■ **EXCERPTED TEXT**:
Multi-state modelling

Saturday 30 March 2013

Simulation Based Confidence Intervals for Functions with Complicated Derivatives

Micha Mandel has a new paper in the American Statistician. This concerns the simulation based Delta method approach to obtaining asymptotic confidence intervals which has been used quite extensively for obtaining confidence intervals of transition probabilities in multi-state models. This essentially involves assuming $\inline \hat\theta \sim N(\theta, I(\theta)^{-1})$ and constructing confidence intervals for $\inline g(\hat\theta)$ by simulating $\inline \hat\theta^{*}_1 , \ldots, \hat\theta^{*}_B$ and then considering the empirical distribution of $\inline g(\hat\theta^{*}_1) , \ldots, g(\hat\theta^{*}_B)$

A formal justification for the approach is laid out and some simulations of its performance compared to the standard Delta method in some important cases is given. It is stated that the utility of the simulation method is not in situations when the Delta method fails, but in situations where the calculating the derivatives needed for the Delta method is difficult. In particular, it still requires the functional g to be differentiable. This seems to down play the simulation method slightly. One advantage of the simulation method is that it is not necessary to linearize g around the MLE. To take a pathological example consider data that are $\inline N(\mu, 1)$ . Suppose we are interested in estimating $\inline \mu^3$ . When $\inline \mu = 0$ the coverage of the Delta method confidence interval will be anti-conservative because $\inline \mu^3$ has a point of inflection at $\inline \mu = 0$ . The simulation based will work fine in this situation (as obviously would just constructing a confidence interval for $\inline \mu$ and just cubing the upper and lower limits!).

Tuesday 5 February 2013

The gradient function as an exploratory goodness-of-fit assessment of the random-effects distribution in mixed models

Geert Verbeke and Geert Molenberghs have a new paper in Biostatistics. The paper proposes the use of the gradient function (or equivalently the directional derivatives) of the marginal likelihood with respect to the random effects distribution, as a way of assessing goodness-of-fit in a mixed model. They concentrate on cases related to standard longitudinal data analysis using linear (or generalized linear) mixed models, however the method can be extended to other mixed models, such as clustered multi-state models with multivariate (log)-normal random effects.

■ **DATASET CONTENT**:
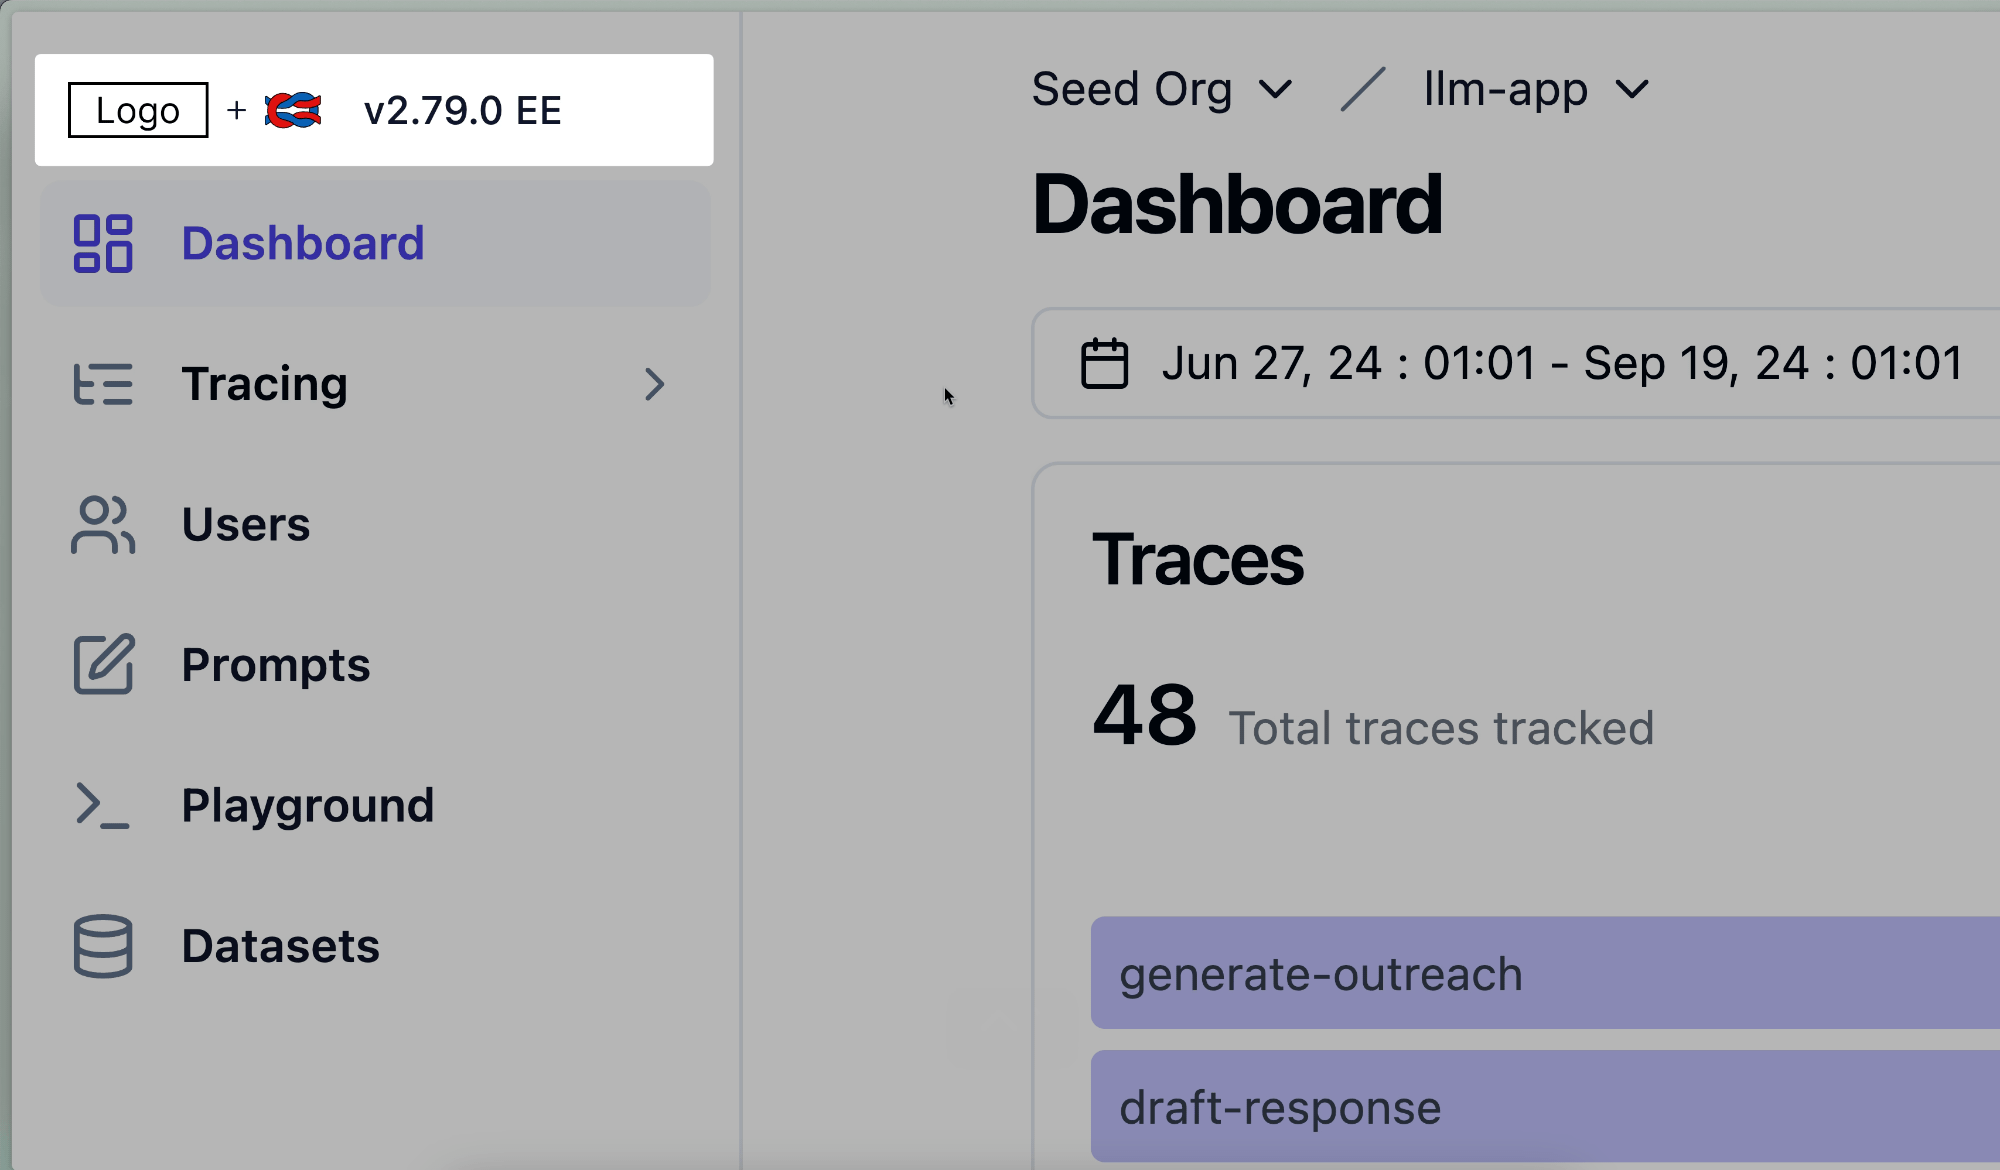Click the Users people icon
Viewport: 2000px width, 1170px height.
103,525
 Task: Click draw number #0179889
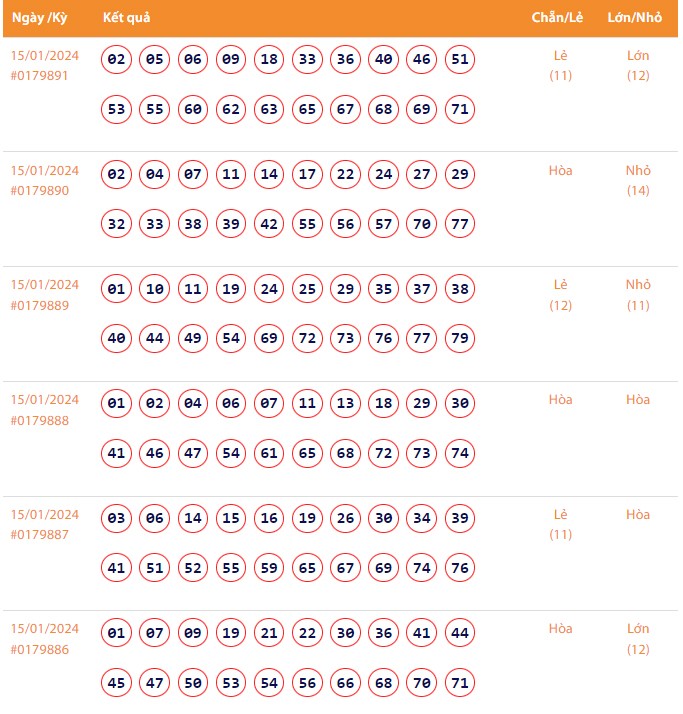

■ **WORK INSTRUCTION 1**: From the multi-state modelling blog, copy word for word the passage starting at "The gradient function as" and ending at "(log)-normal random effects.".
■ **WORK INSTRUCTION 2**: According to the multi-state modelling blog, in which journal is Micha Mandel's new paper published?

■ **EXERCISE OUTPUT 1**:
The gradient function as an exploratory goodness-of-fit assessment of the random-effects distribution in mixed models

Geert Verbeke and Geert Molenberghs have a new paper in Biostatistics. The paper proposes the use of the gradient function (or equivalently the directional derivatives) of the marginal likelihood with respect to the random effects distribution, as a way of assessing goodness-of-fit in a mixed model. They concentrate on cases related to standard longitudinal data analysis using linear (or generalized linear) mixed models, however the method can be extended to other mixed models, such as clustered multi-state models with multivariate (log)-normal random effects.

■ **EXERCISE OUTPUT 2**: The American Statistician.